We believe the Marine Corps is never owned by any small group of people, but is always held in sacred trust by every Marine and friend of the Corps, past, present, and future.
We believe Marine Corps success in garrison, in the field, and in operations is a complex ecology of the physical, the intellectual, and the spiritual.
We believe in the complexity of combat.
We believe good data is good, but waiting for more and more data is not necessarily better.
We believe no information system can or will sweep away the fog of war.
We believe nothing is more uncertain than certainty.
We believe planning is good, but first plans rarely survive first contact.

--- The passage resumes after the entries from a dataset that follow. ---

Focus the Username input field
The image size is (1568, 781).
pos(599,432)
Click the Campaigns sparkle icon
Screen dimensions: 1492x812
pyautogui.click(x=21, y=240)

We believe Marines must prepare to battle skilled, devious, and unpredictable adversaries
We believe Marines must be always ready to locate, close with, and destroy the enemy by fire and maneuver, or repel enemy assault by fire and close combat.
We believe in combined-arms, multi-mission capable Marine Corps units that can quickly arrive anywhere, and address any conflict or crisis.
We believe the Marine Corps must experiment with new technology constantly, and adopt it prudently.
We believe in practicing and perfecting proven methods, while also experimenting with and adopting new methods.
We believe in the Marine Corps culture of teamwork, trust, creativity, and courage.
We believe in candid culture among Marines, never cancel culture.
We believe the strength of the Marine Corps comes from the valor at the heart of each Marine. Each Marine draws strength from the entire Corps of Marines. Together, all Marines are joined across time and geography by the unbreakable red stripe of service.
This is an excellent list. I do have a suggestion though; I'm a "words mean things" knuckle dragger, so I have to offer my chop on semantics of wording. I've never been a fan of "we believe in" outside statements of faith. Use of it here weakens the list by conveying the impression of mysticism over application. Belief in something doesn't make it real or right, though modern western cultural conventions often treat it as if so. Therefore, as this is a list of values, I would suggest rephrasing as a list of what we hold important. This would better focus the list of values in support of the practical considerations we are discussing and using to evaluate concepts against.
Since I'm playing good idea fairy with someone else's baby, here are some examples:
-"We believe in the complexity of combat" becomes "Combat is inherently complex".
-"We believe in candid culture among Marines, never cancel culture" becomes "Marines are best served by a culture of candid communication.".
Final 'big brain on brad' comment from me; it may be worth breaking the values list further down into values and principles, since some of the listed items don't phrase well as a value. For example, the previously mentioned "We believe in the complexity of combat" and it's rewrite; is that a value or a principle? Aren't we really saying "Combat must be regarded as an inherently complex phenomenon", which is a principle (or a praxeology). Additionally, succinct lists of values tend to be more powerful as the values are less likely to be watered down by their volume.
In closing, as someone who's had plenty of my own staffing babies covered in red ink by my bosses, I'll finish by saying again, I think it's an excellent list and I offer my commentary as an addition to the work already done in developing it. I'll show myself out now.